Start of MATERIAL FOR THIS TASK

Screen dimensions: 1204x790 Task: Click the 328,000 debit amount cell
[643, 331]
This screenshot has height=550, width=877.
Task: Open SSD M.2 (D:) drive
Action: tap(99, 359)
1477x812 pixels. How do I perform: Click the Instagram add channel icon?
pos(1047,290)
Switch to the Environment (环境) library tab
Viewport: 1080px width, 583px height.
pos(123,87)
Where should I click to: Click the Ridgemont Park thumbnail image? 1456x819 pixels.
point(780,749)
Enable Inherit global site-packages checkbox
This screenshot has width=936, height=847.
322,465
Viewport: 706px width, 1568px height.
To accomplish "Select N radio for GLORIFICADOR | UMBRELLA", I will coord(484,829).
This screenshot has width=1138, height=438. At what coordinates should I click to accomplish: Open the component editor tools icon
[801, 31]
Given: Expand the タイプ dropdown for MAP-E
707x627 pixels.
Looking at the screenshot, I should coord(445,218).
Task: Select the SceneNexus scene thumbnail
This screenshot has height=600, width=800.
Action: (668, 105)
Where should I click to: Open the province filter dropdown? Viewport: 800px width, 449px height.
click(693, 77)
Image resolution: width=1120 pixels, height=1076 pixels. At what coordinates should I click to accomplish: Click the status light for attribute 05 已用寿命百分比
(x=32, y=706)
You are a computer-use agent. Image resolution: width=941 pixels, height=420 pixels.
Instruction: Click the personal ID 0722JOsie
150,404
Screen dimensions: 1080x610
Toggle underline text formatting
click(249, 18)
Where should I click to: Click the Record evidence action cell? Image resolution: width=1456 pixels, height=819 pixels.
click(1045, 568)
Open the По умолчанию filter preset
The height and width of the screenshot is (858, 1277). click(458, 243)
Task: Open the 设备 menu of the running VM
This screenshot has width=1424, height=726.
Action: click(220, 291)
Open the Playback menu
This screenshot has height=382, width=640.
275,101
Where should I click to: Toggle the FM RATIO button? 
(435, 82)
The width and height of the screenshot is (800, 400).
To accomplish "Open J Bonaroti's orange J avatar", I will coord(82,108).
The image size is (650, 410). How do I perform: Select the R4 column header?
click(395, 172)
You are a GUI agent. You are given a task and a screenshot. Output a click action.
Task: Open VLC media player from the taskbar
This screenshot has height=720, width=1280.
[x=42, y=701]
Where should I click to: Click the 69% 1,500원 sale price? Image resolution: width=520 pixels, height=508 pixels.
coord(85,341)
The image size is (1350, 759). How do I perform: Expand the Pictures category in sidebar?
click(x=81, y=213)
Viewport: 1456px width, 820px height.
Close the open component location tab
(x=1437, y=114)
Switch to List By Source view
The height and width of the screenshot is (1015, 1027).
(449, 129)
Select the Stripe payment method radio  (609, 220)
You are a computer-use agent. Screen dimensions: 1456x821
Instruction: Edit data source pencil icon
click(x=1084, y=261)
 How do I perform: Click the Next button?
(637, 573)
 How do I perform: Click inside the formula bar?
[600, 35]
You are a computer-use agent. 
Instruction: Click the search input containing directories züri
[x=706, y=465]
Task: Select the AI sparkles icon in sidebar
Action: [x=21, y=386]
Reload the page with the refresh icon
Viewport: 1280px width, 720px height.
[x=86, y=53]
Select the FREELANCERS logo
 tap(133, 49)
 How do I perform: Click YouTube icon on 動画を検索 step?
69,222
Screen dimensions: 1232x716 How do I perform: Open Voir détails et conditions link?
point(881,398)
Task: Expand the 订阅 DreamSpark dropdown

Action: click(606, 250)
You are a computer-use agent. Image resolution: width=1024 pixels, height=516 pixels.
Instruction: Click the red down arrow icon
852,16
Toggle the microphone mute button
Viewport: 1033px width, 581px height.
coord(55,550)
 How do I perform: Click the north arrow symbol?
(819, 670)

End of MATERIAL FOR THIS TASK

WHAT THE TASK ASKS. Return the lines from the line containing "Close the open component location tab" to the end of the entries above, exactly as they appear and with no other output.

ANSWER TO THIS PROBLEM.
Close the open component location tab
(x=1437, y=114)
Switch to List By Source view
The height and width of the screenshot is (1015, 1027).
(449, 129)
Select the Stripe payment method radio  (609, 220)
You are a computer-use agent. Screen dimensions: 1456x821
Instruction: Edit data source pencil icon
click(x=1084, y=261)
 How do I perform: Click the Next button?
(637, 573)
 How do I perform: Click inside the formula bar?
[600, 35]
You are a computer-use agent. 
Instruction: Click the search input containing directories züri
[x=706, y=465]
Task: Select the AI sparkles icon in sidebar
Action: [x=21, y=386]
Reload the page with the refresh icon
Viewport: 1280px width, 720px height.
[x=86, y=53]
Select the FREELANCERS logo
 tap(133, 49)
 How do I perform: Click YouTube icon on 動画を検索 step?
69,222
Screen dimensions: 1232x716 How do I perform: Open Voir détails et conditions link?
point(881,398)
Task: Expand the 订阅 DreamSpark dropdown

Action: click(606, 250)
You are a computer-use agent. Image resolution: width=1024 pixels, height=516 pixels.
Instruction: Click the red down arrow icon
852,16
Toggle the microphone mute button
Viewport: 1033px width, 581px height.
coord(55,550)
 How do I perform: Click the north arrow symbol?
(819, 670)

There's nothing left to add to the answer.